> Instructions for the task
Set down the data below once more, precisely as it reads.

> Input data

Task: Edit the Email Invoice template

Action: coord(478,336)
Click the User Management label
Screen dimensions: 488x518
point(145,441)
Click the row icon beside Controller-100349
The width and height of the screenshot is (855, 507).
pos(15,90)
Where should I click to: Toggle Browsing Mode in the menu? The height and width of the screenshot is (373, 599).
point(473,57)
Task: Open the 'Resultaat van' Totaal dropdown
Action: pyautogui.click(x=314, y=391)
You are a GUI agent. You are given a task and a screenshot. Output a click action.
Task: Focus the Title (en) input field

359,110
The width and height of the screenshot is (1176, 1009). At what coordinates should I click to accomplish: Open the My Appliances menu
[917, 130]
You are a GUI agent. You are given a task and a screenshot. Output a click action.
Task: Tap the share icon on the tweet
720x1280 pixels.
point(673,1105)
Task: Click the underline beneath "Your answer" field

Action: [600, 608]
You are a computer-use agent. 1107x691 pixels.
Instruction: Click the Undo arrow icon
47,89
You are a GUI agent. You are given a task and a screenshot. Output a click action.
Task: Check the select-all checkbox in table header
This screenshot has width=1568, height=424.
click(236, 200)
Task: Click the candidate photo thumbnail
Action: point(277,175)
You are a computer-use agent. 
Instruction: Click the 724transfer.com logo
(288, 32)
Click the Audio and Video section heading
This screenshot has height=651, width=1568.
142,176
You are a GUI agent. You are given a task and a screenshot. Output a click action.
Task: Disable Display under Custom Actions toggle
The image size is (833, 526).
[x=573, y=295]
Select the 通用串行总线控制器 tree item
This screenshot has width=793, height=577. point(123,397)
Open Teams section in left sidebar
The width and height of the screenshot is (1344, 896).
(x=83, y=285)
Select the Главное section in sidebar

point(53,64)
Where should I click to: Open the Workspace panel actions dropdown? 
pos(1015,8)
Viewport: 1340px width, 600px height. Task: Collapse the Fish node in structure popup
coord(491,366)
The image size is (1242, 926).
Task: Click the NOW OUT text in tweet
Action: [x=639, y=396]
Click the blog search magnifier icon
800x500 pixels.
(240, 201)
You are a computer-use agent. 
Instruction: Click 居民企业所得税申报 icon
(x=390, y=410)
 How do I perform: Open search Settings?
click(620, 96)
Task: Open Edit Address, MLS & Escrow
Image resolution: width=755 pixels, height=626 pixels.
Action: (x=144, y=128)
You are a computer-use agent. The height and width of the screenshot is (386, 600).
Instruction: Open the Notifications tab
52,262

> Result for this task
Task: Edit the Email Invoice template

Action: coord(478,336)
Click the User Management label
Screen dimensions: 488x518
point(145,441)
Click the row icon beside Controller-100349
The width and height of the screenshot is (855, 507).
pos(15,90)
Where should I click to: Toggle Browsing Mode in the menu? The height and width of the screenshot is (373, 599).
point(473,57)
Task: Open the 'Resultaat van' Totaal dropdown
Action: pyautogui.click(x=314, y=391)
You are a GUI agent. You are given a task and a screenshot. Output a click action.
Task: Focus the Title (en) input field

359,110
The width and height of the screenshot is (1176, 1009). At what coordinates should I click to accomplish: Open the My Appliances menu
[917, 130]
You are a GUI agent. You are given a task and a screenshot. Output a click action.
Task: Tap the share icon on the tweet
720x1280 pixels.
point(673,1105)
Task: Click the underline beneath "Your answer" field

Action: [600, 608]
You are a computer-use agent. 1107x691 pixels.
Instruction: Click the Undo arrow icon
47,89
You are a GUI agent. You are given a task and a screenshot. Output a click action.
Task: Check the select-all checkbox in table header
This screenshot has width=1568, height=424.
click(236, 200)
Task: Click the candidate photo thumbnail
Action: point(277,175)
You are a computer-use agent. 
Instruction: Click the 724transfer.com logo
(288, 32)
Click the Audio and Video section heading
This screenshot has height=651, width=1568.
142,176
You are a GUI agent. You are given a task and a screenshot. Output a click action.
Task: Disable Display under Custom Actions toggle
The image size is (833, 526).
[x=573, y=295]
Select the 通用串行总线控制器 tree item
This screenshot has width=793, height=577. point(123,397)
Open Teams section in left sidebar
The width and height of the screenshot is (1344, 896).
(x=83, y=285)
Select the Главное section in sidebar

point(53,64)
Where should I click to: Open the Workspace panel actions dropdown? 
pos(1015,8)
Viewport: 1340px width, 600px height. Task: Collapse the Fish node in structure popup
coord(491,366)
The image size is (1242, 926).
Task: Click the NOW OUT text in tweet
Action: [x=639, y=396]
Click the blog search magnifier icon
800x500 pixels.
(240, 201)
You are a computer-use agent. 
Instruction: Click 居民企业所得税申报 icon
(x=390, y=410)
 How do I perform: Open search Settings?
click(620, 96)
Task: Open Edit Address, MLS & Escrow
Image resolution: width=755 pixels, height=626 pixels.
Action: (x=144, y=128)
You are a computer-use agent. The height and width of the screenshot is (386, 600).
Instruction: Open the Notifications tab
52,262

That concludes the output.